Heute steht Chile mit einer Bergbauproduktion von ca. 5 Mio. t Kupfer im Jahr 2003, die etwa 36 % der Weltproduktion darstellen, mit weitem Abstand an erster Stelle. Die Kupferindustrie ist im chilenischen Bergbau und in der gesamten chilenischen Wirtschaft von herausragender Bedeutung. Weltweit führend ist Chile ebenfalls in der Lithium- und Jodproduktion, bei Molybdän und Silber steht es jeweils an dritter Stelle.
Die Bergbauproduktion Chiles hat sich in den letzten 20 Jahren verfünffacht, was im Wesentlichen der ausgesprochen offenen Wirtschaftsordnung und den attraktiven Investitionsbedingungen zuzuschreiben ist. Im Jahr 2002 stellte der Bergbau 8,2 % des Bruttoinlandprodukts und 41,6 % der Exporterlöse.
Chile hat heute eine über 150-jährige Geschichte des industriellen Bergbaus hinter sich, in der neben Kupfer vor allem der Abbau von Salpeter, Gold und Silber im Vordergrund stand. Im Laufe dieser Zeit haben sich besonders im Norden des Landes Bergbaualtlasten erheblichen Umfangs angesammelt. Es handelt sich zumeist um Rückstände der Gold- und Silberaufbereitung mit z.T. hohen Gehalten an Arsen, Quecksilber und anderen Schwermetallen, Schlammteiche der Kupferaufbereitung und Abraumhalden mit Stabilitätsrisiken und Sauerwasserpotenzial.
Die mit den Bergbaualtlasten verbunden Risiken liegen für die Bevölkerung und die Umwelt in der Toxizität der enthaltenen Substanzen, ihrer Staubverfrachtung, der Einsturzgefahr großer Bergeteiche, dem Sauerwasserpotenzial, und in geringerem Maße in aufgelassenen, ungesicherten Schächten und anderen Installationen.
Gleichzeitig ist der umweltgerechte Umgang mit Rohstoffen für die in Chile tätigen, zum großen Teil international aufgestellten Bergbaugesellschaften ein immer wichtigeres Element für den Wettbewerb auf dem Weltmarkt. In zunehmendem Maß spielt die Zertifizierung des eigenen Betriebes, aber auch der Nachweis einer Politik der nachhaltigen Entwicklung eine wichtige Rolle.
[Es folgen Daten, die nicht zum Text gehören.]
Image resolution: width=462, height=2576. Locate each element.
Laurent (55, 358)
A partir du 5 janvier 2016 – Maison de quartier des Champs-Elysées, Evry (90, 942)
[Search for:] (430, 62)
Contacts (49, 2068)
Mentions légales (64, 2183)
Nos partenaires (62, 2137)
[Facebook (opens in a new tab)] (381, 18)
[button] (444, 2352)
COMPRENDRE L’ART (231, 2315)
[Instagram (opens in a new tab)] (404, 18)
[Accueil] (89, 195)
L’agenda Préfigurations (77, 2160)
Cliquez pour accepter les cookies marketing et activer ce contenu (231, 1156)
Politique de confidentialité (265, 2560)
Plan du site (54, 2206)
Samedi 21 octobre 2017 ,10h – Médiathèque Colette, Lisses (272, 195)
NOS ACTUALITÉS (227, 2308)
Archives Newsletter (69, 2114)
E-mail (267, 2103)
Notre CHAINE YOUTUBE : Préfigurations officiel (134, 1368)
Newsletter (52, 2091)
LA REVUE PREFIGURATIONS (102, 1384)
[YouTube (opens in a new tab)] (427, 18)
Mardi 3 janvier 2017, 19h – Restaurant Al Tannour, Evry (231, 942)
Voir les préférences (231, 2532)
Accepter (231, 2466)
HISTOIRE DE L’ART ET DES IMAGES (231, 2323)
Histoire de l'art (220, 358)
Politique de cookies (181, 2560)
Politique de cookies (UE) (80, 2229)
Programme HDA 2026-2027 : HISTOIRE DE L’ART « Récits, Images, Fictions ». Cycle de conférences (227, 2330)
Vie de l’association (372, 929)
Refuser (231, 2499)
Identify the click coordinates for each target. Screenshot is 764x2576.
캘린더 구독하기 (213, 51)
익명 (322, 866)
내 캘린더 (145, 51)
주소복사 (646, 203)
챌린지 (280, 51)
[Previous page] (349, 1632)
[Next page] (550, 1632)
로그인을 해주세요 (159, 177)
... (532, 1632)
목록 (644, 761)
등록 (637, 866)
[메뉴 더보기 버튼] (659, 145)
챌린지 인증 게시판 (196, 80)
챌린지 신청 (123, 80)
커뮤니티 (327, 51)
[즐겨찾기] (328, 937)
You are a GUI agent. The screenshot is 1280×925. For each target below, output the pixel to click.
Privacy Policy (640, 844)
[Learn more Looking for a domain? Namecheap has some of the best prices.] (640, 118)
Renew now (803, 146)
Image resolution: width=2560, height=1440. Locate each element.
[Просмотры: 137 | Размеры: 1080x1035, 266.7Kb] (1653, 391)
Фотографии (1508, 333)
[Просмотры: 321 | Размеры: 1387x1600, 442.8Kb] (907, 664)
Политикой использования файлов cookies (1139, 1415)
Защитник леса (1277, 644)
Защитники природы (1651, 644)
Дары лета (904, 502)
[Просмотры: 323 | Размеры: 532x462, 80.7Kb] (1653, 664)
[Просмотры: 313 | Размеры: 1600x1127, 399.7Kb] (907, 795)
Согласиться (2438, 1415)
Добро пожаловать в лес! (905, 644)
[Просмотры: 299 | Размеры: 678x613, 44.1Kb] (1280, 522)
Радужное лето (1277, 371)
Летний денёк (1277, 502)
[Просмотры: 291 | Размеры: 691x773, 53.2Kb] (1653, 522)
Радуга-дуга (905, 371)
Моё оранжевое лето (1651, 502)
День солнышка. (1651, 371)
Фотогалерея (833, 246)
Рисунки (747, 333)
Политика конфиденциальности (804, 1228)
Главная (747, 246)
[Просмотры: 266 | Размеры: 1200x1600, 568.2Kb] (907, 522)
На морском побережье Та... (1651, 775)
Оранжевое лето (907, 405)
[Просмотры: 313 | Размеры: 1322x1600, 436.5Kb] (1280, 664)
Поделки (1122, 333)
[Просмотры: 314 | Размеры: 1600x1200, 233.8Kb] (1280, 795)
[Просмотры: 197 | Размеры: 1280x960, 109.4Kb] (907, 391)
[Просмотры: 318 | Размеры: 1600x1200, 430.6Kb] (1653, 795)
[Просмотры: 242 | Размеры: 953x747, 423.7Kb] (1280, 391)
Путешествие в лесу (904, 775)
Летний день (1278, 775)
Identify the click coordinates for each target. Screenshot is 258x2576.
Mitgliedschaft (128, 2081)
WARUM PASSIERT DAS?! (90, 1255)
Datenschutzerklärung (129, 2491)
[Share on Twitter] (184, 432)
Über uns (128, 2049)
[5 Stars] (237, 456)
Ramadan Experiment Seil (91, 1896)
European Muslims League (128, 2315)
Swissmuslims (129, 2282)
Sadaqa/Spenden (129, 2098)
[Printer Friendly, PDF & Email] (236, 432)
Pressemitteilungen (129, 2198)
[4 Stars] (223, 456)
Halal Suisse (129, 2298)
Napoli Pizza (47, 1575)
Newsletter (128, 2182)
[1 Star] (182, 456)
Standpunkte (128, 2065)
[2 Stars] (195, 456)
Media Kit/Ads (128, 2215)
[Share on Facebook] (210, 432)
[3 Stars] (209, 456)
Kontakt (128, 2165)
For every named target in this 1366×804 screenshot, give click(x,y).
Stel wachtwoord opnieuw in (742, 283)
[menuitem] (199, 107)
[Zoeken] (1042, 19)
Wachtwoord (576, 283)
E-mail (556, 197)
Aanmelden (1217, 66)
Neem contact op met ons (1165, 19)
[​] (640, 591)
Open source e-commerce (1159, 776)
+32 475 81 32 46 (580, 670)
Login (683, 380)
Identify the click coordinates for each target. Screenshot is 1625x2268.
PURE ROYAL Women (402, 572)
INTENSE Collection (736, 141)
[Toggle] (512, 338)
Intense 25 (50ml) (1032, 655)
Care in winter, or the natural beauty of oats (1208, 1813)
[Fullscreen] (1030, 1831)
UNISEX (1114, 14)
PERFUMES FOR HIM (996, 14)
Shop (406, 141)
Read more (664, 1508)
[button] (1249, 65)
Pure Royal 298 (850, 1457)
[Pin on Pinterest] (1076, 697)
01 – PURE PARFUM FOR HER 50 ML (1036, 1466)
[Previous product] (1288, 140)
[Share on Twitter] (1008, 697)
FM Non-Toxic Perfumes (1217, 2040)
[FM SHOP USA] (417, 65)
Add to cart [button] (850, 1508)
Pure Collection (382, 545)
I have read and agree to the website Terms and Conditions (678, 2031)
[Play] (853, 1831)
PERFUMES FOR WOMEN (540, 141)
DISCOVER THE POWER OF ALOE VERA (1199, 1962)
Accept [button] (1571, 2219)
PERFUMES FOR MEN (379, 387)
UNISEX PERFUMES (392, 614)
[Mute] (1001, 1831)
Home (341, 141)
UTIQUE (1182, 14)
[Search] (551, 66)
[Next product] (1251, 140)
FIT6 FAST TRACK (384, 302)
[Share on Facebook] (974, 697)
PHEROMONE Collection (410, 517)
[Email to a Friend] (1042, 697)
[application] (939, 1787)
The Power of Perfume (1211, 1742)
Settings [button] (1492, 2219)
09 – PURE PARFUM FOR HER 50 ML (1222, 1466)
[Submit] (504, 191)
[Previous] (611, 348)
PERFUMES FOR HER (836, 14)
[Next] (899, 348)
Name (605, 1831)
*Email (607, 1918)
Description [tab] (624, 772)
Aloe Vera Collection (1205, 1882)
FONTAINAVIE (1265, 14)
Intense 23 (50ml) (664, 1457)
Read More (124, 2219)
Fast ausnahmslos stammen daher die Bergbaualtlasten Chiles aus der Zeit vor Inkrafttreten des Umweltgesetzes (1994) und seiner Durchführungsbestimmungen (1997), welche der Genehmigung aller neuen Industrievorhaben eine Umweltverträglichkeitsprüfung vorschalten. Ergänzend dazu werden laufende Bergwerksbetriebe durch eine seit Januar 2004 wirksame Regelung gezwungen, Schließungspläne vorzulegen, die neben der Bergsicherheit auch der Umwelt Rechnung zu tragen haben.
In der Gesetzgebung derzeit noch vollkommen unberücksichtigt sind jedoch die für die Umwelt und auch die Bergwirtschaft zum Teil mit erheblichen Risiken verbundenen Bergbaualtlasten. Obgleich die Umweltbelastungen außer Frage stehen und die Zahl der verlassenen Bergwerke und Aufbereitungsanlagen die der neuen, umweltrechtlich überwachten Betriebe um ein Vielfaches übersteigt, verfügt Chile bislang über keine Regelung zur Inventur, Klassifizierung und Sanierung der als riskant eingestuften Bergbaualtlasten.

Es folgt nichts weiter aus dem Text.